Talaa noted that one of the most prominent opposition fears is that Russia, which has rained tons of shells and rockets on the opposition, has become the shepherd of the political process and the monitor of the ceasefire. He saw the ceasefire as torpedoing that Riyadh document, which constituted the political reference for the opposition, took all the cards from it, and entered it into a political track which will not lead to real or even superficial political change.

While the deal prohibits any attempt by opposition forces to advance into regime territory, Akleh said that “the deal will be in the interest of the regime as it will secure the gains its forces have recently achieved on the ground, especially in the Aleppo countryside, and on the southern front (Daraa – Sheikh Maskin), while placing an obstacle in front of any potential Saudi-Turkish ground intervention.”

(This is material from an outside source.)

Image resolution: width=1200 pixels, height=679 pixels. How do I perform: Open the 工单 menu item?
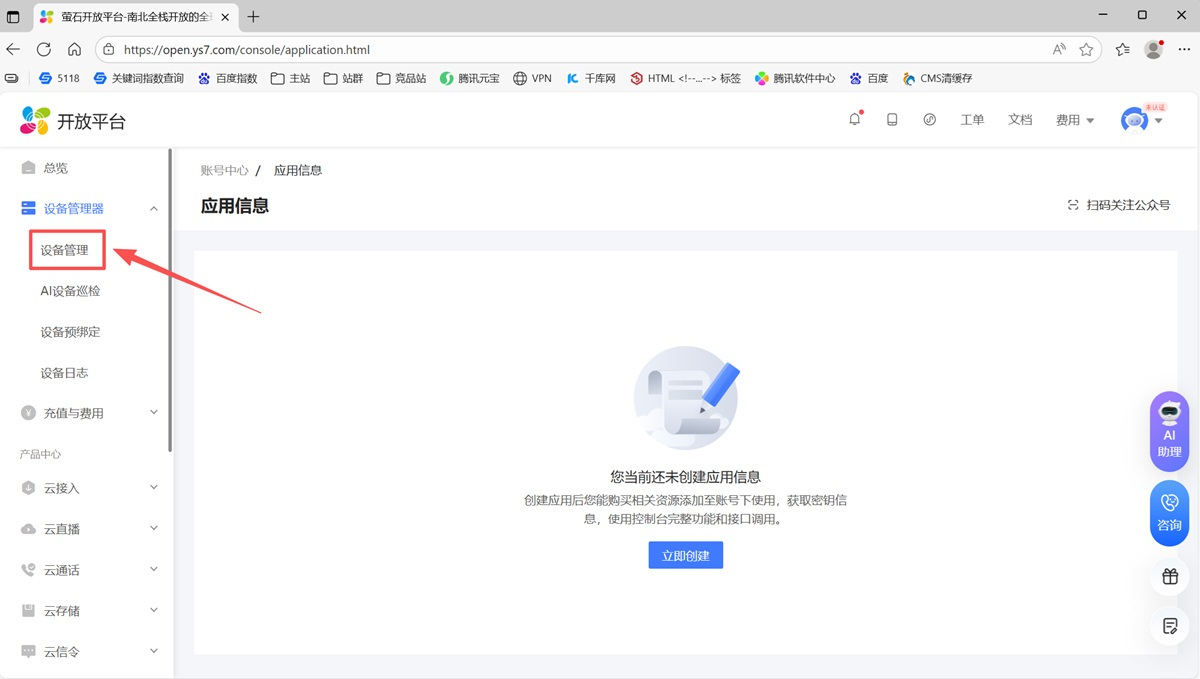click(x=971, y=119)
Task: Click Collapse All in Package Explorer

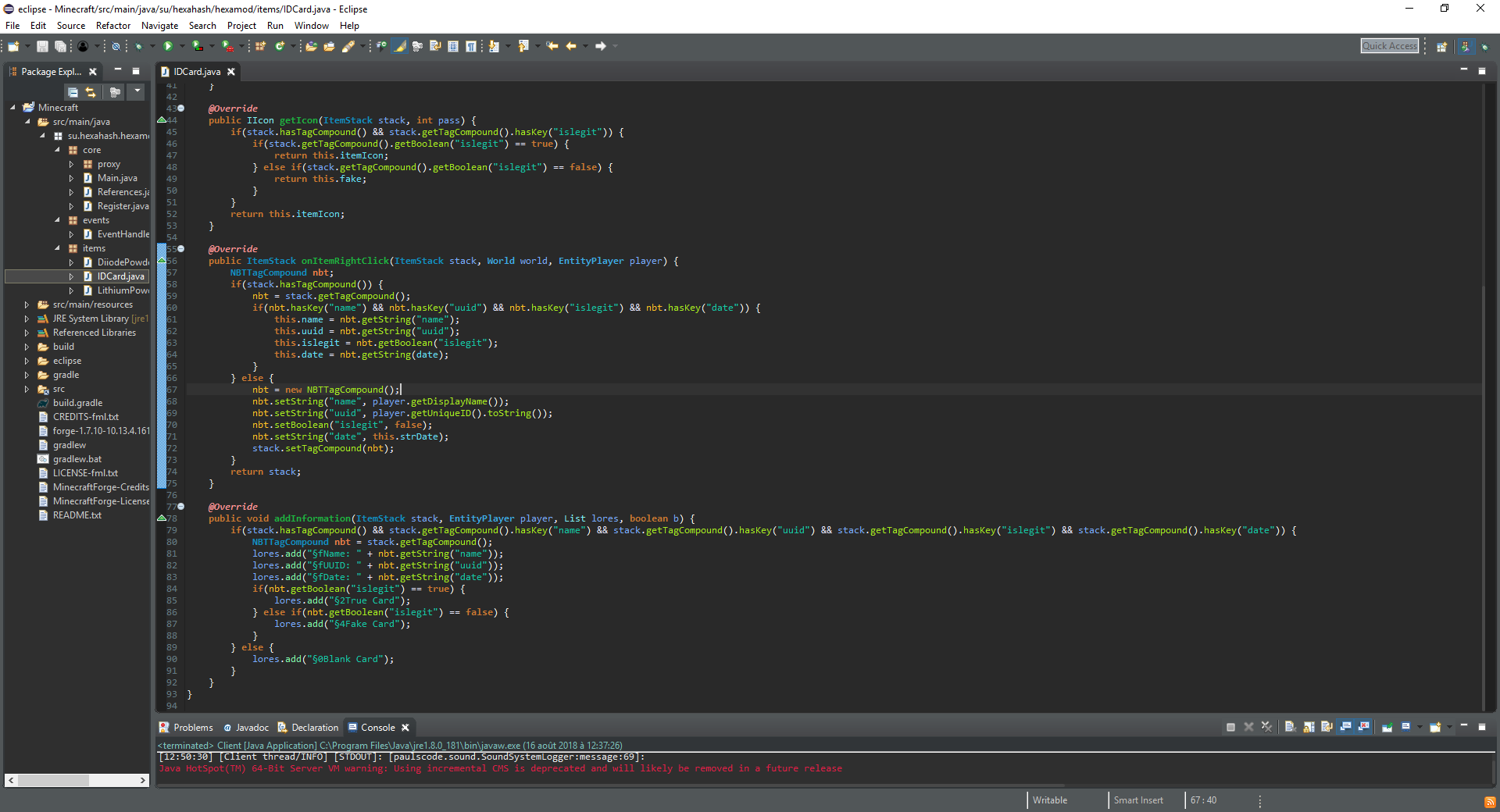Action: (x=73, y=92)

He stressed that in the framework of the American effort to implement an end to fighting, Washington will prevent weapons from getting to the Syrian opposition, which will hurt the opposition given that the boundless support for the regime from its allies Russia and Iran will not stop, giving it an opportunity to advance militarily at the first potential failure of the ceasefire.

The Opposition’s Options

Regarding the options the opposition can pursue in this framework, the researcher Talaa saw them as:

First: The High Negotiations Committee should reject the ceasefire entirely, and threaten to withdraw from the negotiating process, because of its paragraphs exempting groups and organizations geographically camouflaged within the infrastructure of the opposition, thereby requiring the Russians and Americans to give guarantees that this exception will not be made into a tool and excuse to strike the opposition.

Second: Regarding the group of allies, frankness should be demanded of them decisively about the position of support for the opposition, politically and militarily, and they should be pushed to move to firmer practices.

Third: Take advantage of the mood of popular support for the Committee and work to deepen relations between the political and military aspects of the revolution, and begin a series of measures and policies to define the core political and military strategic goals.

This article was translated and edited by The Syrian Observer. Responsibility for the information and views set out in this article lies entirely with the author.